Published online 12 October 2005
Methods Online |
Rapid detection of genomic imbalances using micro-arrays consisting of pooled BACs covering all human chromosome arms
Department of Molecular Cell Biology, Leiden University Medical Center Wassenaarseweg 72, 2333 AL Leiden, The Netherlands 1Department of Medical Genetics, Utrecht Medical Center Lundlaan 6, 3584 EA Utrecht, The Netherlands
*To whom correspondence should be addressed. Tel: 31 71 5276194; Fax: 31 71 5276180; Email: k.szuhai{at}lumc.nl
Received August 12, 2005. Revised September 27, 2005. Accepted September 27, 2005.
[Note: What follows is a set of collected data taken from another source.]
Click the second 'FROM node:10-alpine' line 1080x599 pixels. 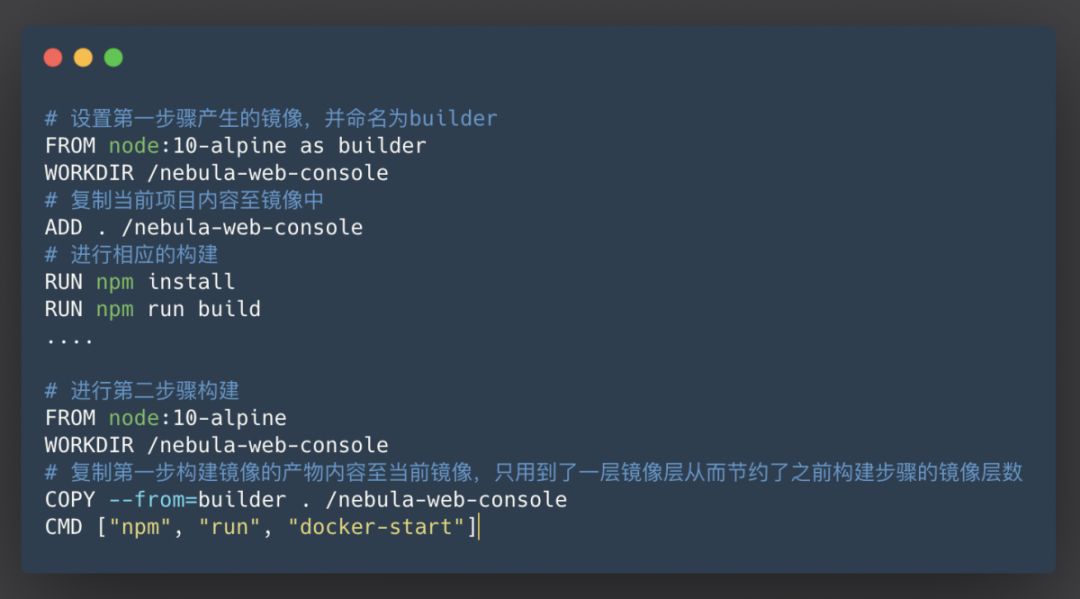[x=165, y=418]
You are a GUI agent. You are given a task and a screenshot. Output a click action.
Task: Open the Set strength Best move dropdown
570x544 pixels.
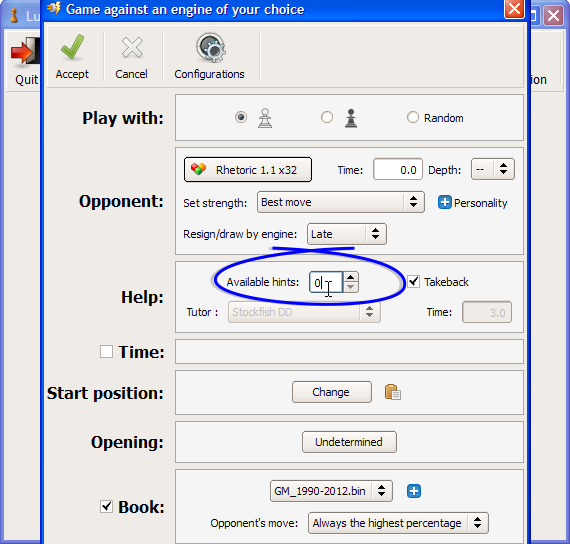[341, 202]
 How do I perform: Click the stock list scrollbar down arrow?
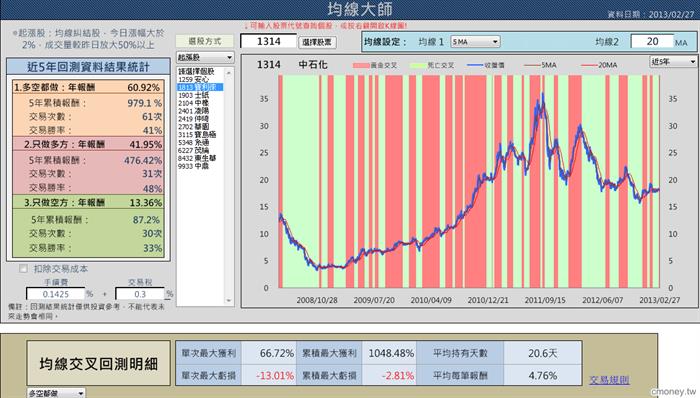coord(229,300)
A strategy is presented to select, pool and spot human BAC clones on an array in such a way that each spot contains five well performing BAC clones, covering one chromosome arm. A mini-array of 240 spots was prepared representing all human chromosome arms in a 5-fold as well as some controls, and used for comparative genomic hybridization (CGH) of 10 cell lines with aneusomies frequently found in clinical cytogenetics and oncology. Spot-to-spot variation within five replicates was below 6% and all expected abnormalities were detected 100% correctly. Sensitivity was such that replacing one BAC clone in a given spot of five by a BAC clone from another chromosome, thus resulting in a change in ratio of 20%, was reproducibly detected. Incubation time of the mini-array was varied and the fluorescently labelled target DNA was diluted. Typically, aneusomies could be detected using 30 ng of non-amplified random primed labelled DNA amounts in a 4 h hybridization reaction. Potential application of these mini-arrays for genomic profiling of disseminated tumour cells or of blastomeres for preimplantation genetic diagnosis, using specially designed DNA amplification methods, are discussed.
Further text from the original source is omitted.